Rice yield to decline as temperatures rise


    Rice breeders are in a race against time and climate.

    Filipino rice scientists are developing high-yielding varieties that can tolerate a rise in temperature anywhere from 2.5 degrees Celsius to 3° C or even higher than it is today.

    The temperature rise is traced mostly to the increased levels of carbon dioxide (CO2) in the atmosphere.

    CO2 levels hit a new record of 410.5 parts per million (ppm) in 2019 and are expected to keep rising this year, the World Meteorological Organization said in its annual Greenhouse Gas Bulletin on Monday.

    Breaching the global threshold of 410 ppm in just four years – from 400 ppm in 2015 – has never been seen in its records.

    “High temperature stress is one of the most important constraints in rice production in the Philippines,” said Dr. Norvie Manigbas, chief science research specialist at the Philippine Rice Research Institute (PhilRice).

    Local rice varieties now grown by farmers have high yields and good grain quality, and are resistant to pests and diseases, he said during a forum hosted by the National Research Council of the Philippines, Department of Science and Technology.

    However, these varieties lack tolerance to high temperatures brought about by climate change. For this reason, breeding for heat-tolerant varieties is high on the list of research priorities, said Manigbas who heads the Plant Breeding and Biotechnology Division of PhilRice.

    Rice grows in temperatures between 20 degrees Celsius to 35° C. Beyond that, especially during the reproductive stage, rice is increasingly sensitive to high temperature, said Manigbas who presented findings of his study, “Rice Improvement for High Temperature Adaptation in the Philippines”.

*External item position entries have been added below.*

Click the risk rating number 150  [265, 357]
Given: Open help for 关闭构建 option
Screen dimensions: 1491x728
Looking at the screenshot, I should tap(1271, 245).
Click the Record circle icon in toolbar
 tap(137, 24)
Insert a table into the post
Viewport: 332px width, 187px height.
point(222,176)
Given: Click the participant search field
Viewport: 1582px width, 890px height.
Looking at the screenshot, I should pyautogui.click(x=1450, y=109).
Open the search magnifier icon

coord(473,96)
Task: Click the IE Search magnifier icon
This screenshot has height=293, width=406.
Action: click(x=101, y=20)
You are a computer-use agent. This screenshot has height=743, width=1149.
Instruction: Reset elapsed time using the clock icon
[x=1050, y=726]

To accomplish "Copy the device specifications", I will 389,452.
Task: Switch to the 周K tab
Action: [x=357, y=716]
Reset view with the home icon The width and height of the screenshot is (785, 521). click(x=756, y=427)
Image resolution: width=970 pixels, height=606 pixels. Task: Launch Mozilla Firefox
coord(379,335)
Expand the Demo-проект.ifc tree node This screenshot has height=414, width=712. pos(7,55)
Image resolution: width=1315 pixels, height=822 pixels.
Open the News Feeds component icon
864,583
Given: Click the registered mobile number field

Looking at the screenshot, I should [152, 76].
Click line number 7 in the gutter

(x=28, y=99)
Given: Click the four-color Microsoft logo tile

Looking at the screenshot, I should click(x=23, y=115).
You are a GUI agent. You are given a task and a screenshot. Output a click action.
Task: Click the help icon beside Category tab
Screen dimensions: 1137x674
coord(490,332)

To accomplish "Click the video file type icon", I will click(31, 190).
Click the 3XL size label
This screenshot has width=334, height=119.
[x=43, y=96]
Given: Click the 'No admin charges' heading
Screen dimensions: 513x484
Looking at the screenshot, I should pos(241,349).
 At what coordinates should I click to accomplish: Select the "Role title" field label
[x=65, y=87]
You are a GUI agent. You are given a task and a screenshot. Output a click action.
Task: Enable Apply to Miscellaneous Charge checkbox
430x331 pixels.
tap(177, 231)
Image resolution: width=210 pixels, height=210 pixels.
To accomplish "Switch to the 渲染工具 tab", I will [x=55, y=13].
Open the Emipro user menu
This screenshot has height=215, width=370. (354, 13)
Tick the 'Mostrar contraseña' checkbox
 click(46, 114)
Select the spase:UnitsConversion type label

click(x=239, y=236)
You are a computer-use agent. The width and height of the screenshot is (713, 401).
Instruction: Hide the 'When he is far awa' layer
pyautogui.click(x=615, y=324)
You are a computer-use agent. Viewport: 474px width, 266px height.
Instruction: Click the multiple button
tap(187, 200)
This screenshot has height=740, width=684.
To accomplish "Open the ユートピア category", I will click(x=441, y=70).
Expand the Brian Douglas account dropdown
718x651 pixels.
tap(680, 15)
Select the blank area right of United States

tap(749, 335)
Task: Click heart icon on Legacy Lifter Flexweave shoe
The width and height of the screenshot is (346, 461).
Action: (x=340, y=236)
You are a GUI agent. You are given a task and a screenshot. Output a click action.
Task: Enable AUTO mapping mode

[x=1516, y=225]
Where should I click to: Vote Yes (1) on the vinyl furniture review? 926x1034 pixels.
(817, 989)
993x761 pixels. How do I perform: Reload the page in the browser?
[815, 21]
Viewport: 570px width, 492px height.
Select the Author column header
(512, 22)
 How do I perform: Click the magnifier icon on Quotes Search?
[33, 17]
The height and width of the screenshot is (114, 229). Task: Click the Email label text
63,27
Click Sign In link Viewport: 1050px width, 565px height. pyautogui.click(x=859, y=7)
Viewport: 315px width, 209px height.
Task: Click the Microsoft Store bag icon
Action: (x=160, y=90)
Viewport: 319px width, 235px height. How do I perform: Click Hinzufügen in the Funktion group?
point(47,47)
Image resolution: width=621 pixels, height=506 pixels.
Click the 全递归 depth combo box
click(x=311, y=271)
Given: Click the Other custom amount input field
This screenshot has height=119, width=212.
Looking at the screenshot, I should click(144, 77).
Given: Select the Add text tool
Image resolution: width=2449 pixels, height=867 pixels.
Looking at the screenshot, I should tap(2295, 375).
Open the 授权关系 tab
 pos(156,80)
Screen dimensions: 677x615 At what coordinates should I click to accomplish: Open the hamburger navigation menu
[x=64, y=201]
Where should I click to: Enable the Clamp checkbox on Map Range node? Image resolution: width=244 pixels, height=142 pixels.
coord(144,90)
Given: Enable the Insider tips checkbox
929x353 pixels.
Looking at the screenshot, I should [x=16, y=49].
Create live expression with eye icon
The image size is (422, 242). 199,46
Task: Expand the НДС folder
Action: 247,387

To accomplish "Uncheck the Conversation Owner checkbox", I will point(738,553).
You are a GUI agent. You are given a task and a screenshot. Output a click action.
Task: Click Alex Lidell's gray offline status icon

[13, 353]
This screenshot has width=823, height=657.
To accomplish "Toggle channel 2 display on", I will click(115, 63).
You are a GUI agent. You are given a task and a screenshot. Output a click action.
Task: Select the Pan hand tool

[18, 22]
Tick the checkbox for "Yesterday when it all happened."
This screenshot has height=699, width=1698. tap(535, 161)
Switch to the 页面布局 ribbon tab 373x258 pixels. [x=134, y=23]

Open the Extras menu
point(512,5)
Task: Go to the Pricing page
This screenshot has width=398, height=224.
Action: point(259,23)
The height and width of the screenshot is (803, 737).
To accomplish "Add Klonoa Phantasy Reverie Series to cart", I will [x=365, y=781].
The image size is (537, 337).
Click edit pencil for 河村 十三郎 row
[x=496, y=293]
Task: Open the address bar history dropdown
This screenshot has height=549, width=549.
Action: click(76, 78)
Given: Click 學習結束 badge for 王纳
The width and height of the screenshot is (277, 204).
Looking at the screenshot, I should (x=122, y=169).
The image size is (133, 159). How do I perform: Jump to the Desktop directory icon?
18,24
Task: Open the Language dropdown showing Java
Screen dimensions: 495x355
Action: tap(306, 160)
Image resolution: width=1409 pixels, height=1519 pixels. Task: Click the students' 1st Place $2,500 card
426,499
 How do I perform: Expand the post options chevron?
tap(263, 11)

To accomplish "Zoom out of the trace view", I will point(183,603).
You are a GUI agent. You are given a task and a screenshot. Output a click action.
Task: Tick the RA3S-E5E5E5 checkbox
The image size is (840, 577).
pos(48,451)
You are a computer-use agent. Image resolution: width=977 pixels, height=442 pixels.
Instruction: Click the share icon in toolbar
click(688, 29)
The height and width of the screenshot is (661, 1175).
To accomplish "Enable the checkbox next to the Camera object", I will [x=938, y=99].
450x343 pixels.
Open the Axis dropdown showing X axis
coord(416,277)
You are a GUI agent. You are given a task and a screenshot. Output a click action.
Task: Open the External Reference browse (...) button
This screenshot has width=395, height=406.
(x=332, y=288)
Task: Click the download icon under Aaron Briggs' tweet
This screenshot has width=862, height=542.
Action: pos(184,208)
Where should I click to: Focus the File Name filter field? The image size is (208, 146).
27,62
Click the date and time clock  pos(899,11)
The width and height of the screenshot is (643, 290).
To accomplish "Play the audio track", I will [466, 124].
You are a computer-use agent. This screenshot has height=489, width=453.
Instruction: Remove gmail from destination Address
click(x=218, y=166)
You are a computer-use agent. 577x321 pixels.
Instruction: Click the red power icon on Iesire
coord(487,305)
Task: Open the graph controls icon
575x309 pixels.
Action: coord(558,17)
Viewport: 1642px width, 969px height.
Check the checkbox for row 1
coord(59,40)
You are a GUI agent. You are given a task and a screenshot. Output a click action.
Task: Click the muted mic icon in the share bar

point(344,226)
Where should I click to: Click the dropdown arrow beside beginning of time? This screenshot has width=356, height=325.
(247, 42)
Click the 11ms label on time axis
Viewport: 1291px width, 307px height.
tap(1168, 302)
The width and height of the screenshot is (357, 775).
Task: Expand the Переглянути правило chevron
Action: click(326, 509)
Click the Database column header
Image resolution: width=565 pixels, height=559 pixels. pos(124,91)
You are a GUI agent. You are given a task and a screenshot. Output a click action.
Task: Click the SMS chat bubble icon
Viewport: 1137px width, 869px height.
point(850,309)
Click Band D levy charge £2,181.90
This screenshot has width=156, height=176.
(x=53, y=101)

    The study found that very few local varieties are tolerant of heat stress; in fact, high temperatures have led to sterility of up to 80 percent.

    Temperature in rice fields have reached the critical level of 35° C, said Manigbas, citing historical data from 1998-2019 at PhilRice and from 1971 to 2000 at the Philippine Atmospheric, Geophysical and Astronomical Services Administration (PAGASA).